Morning Overview

Americans lost more than $21 billion to scams last year as the tactics grew smarter

Scammers stole nearly $21 billion from Americans through cyber-enabled fraud last year, the FBI reported, as complaints topped one million for the first time. The losses hit older adults hardest, with people 60 and older accounting for roughly $7.7 billion of the total. Separately, the Federal Trade Commission recorded more than $12.5 billion in fraud losses in 2024, driven by investment schemes and imposter cons that are growing harder to detect as criminals adopt artificial intelligence tools to sound and look more convincing.

Why $21 billion in fraud losses demand attention right now

The raw dollar figures are alarming on their own, but the rate at which victims are losing money is accelerating even faster than the complaint count. The FTC found that the share of fraud reports that included a financial loss jumped from 27% to 38% year over year, a shift that suggests scammers are converting a larger proportion of their targets into paying victims. That pattern points to better-crafted pitches, not just more of them.

A key driver is the growing use of AI in fraud delivery. Voice-clone technology and AI-generated profiles now give con artists a way to impersonate trusted contacts or fabricate convincing financial advisors. Federal derivatives regulators have warned about trading schemes that invoke AI “bots” and “algorithms” as marketing hooks, while securities regulators and brokerage watchdogs have highlighted how deepfake audio and video can be used to sell fake investments that appear to come from legitimate firms. Neither enforcement arm has yet published complaint-level data isolating AI-driven schemes from conventional fraud, which means the full scale of the problem is likely larger than current tallies capture.

If AI-enhanced delivery methods continue to improve the success rate of each individual pitch, per-complaint losses in investment and romance scam categories should climb measurably by the next IC3 reporting cycle. The 27%-to-38% loss-rate jump already hints at that trajectory. Criminals who once relied on poorly written emails can now generate polished, personalized messages at scale, reducing the friction that used to protect less attentive targets. Combined with stolen data from previous breaches, AI lets fraudsters tailor messages to a victim’s job, family, or recent purchases, making even cautious consumers more likely to click, respond, or send money.

FBI and FTC data trace $21 billion across investment, imposter, and social media schemes

Investment scams were the single most expensive category, accounting for more than $5.7 billion in reported losses in the FTC’s 2024 data. Imposter scams, where criminals pose as government officials, tech-support agents, or romantic interests, added another $2.95 billion.
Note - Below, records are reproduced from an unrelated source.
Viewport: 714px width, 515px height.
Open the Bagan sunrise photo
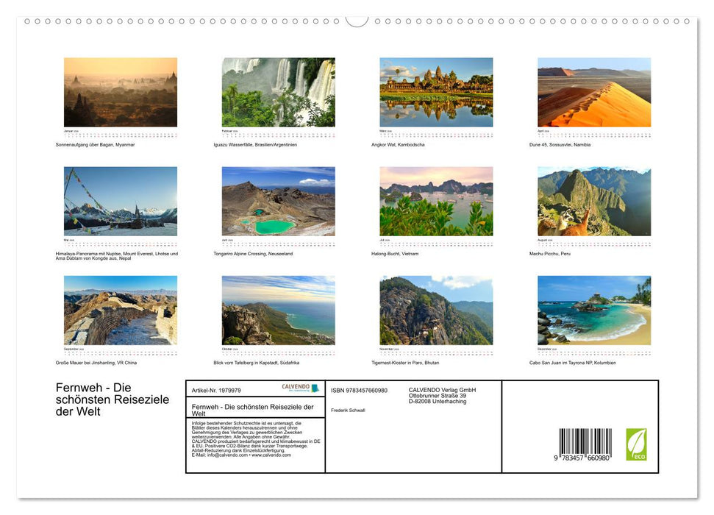click(121, 93)

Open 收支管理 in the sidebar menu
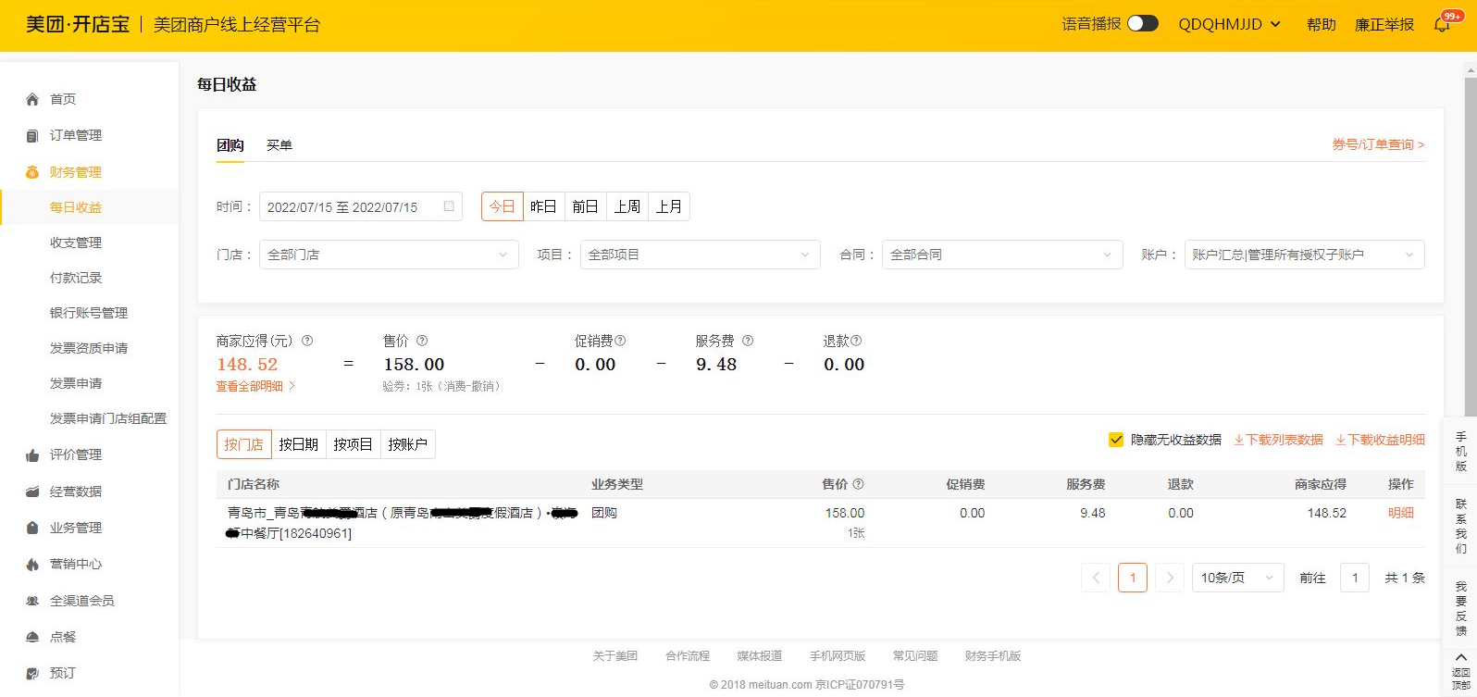coord(76,243)
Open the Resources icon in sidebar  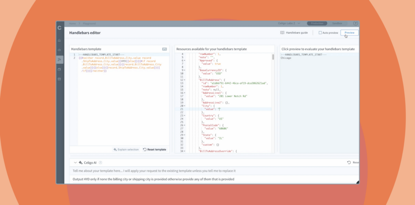click(x=60, y=69)
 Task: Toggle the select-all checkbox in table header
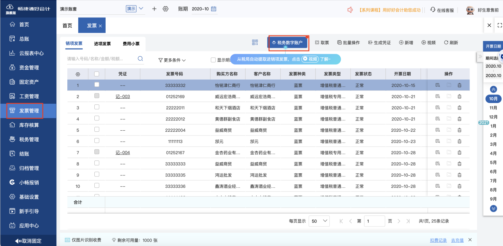pos(97,74)
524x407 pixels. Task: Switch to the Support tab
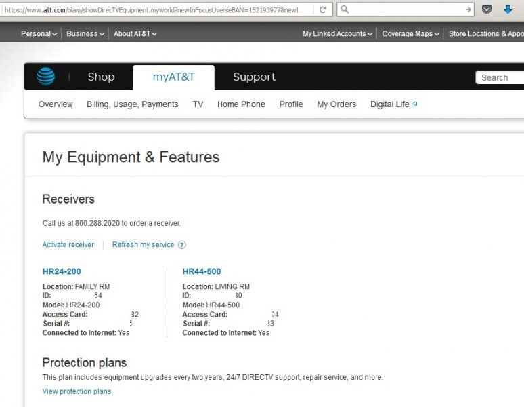(254, 77)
Those two categories alone represent more than two-thirds of the agency’s total fraud tally, underscoring how persuasive authority figures and financial “experts” can be when they reach people at the right moment.

Social media has become the primary on-ramp for many of these schemes. Nearly 30% of people who reported losing money said the initial contact came through a social platform, generating about $2.1 billion in reported harm. Fake investment pitches, fraudulent online shopping ads, and romance cons all thrive on feeds where users are conditioned to trust recommendations from apparent peers and where paid promotions can make a scam look like a mainstream brand. Once a victim engages, scammers often steer the conversation off-platform to encrypted messaging apps, making it harder for platforms and law enforcement to intervene.
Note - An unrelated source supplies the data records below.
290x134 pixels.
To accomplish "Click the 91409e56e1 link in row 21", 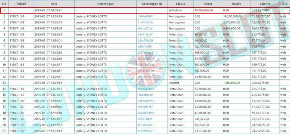I will pyautogui.click(x=146, y=131).
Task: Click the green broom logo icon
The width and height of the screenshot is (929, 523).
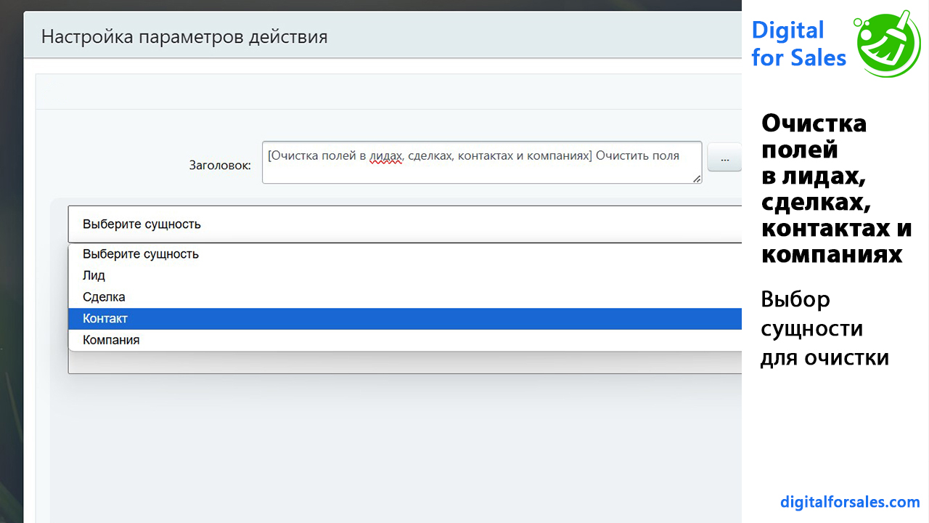Action: click(x=889, y=44)
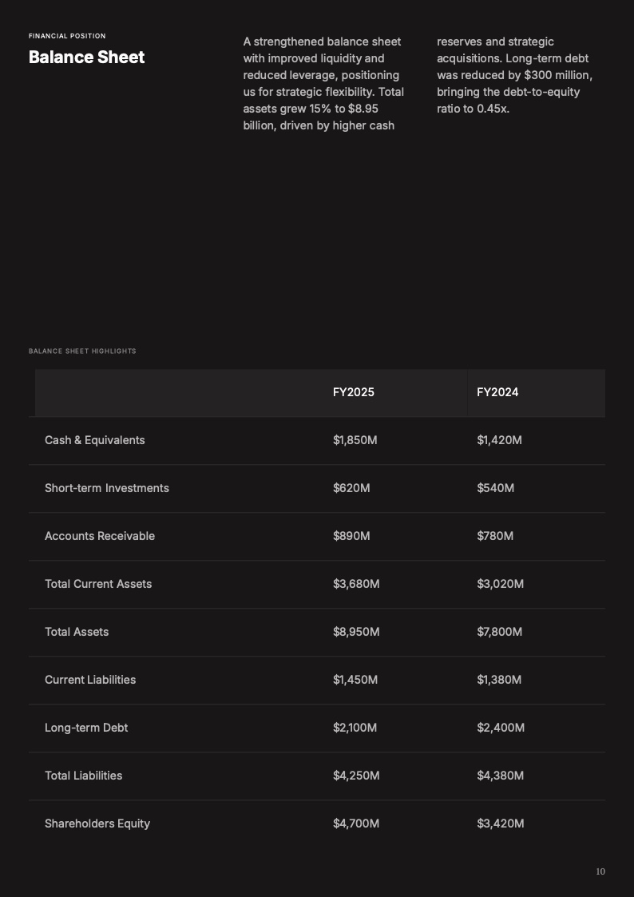Click the $4,380M FY2024 liabilities value
The image size is (634, 897).
click(500, 776)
The FBI’s Internet Crime Complaint Center separately tallied nearly $21 billion in cyber-enabled fraud, with complaints surpassing one million. People aged 60 and older bore a disproportionate share, reporting approximately $7.7 billion in losses. Cryptocurrency played a central role in many of those cases. The Justice Department seized more than $6 million in alleged proceeds from a single crypto-confidence scheme in Washington, D.C., illustrating the “pig butchering” model in which victims are groomed over weeks or months before being guided into fake trading platforms that show fabricated profits to keep them depositing more.
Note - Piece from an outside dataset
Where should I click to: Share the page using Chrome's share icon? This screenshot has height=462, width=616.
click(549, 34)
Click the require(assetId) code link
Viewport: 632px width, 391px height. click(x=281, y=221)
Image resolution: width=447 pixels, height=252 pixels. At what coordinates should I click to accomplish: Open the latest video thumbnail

Federal enforcement has tried to get ahead of the curve. The FBI launched Operation Level Up in January 2024, a proactive notification program that contacts potential cryptocurrency-fraud victims before they lose more money. Working with exchanges and blockchain analytics firms, agents attempt to flag suspicious transfers in real time and warn consumers that the wallets receiving their funds are linked to known scams. The program has provided periodic updates on the number of victims notified and estimated losses prevented, though granular public metrics on long-term outcomes remain limited and it is too early to know how much behavior change those alerts produce.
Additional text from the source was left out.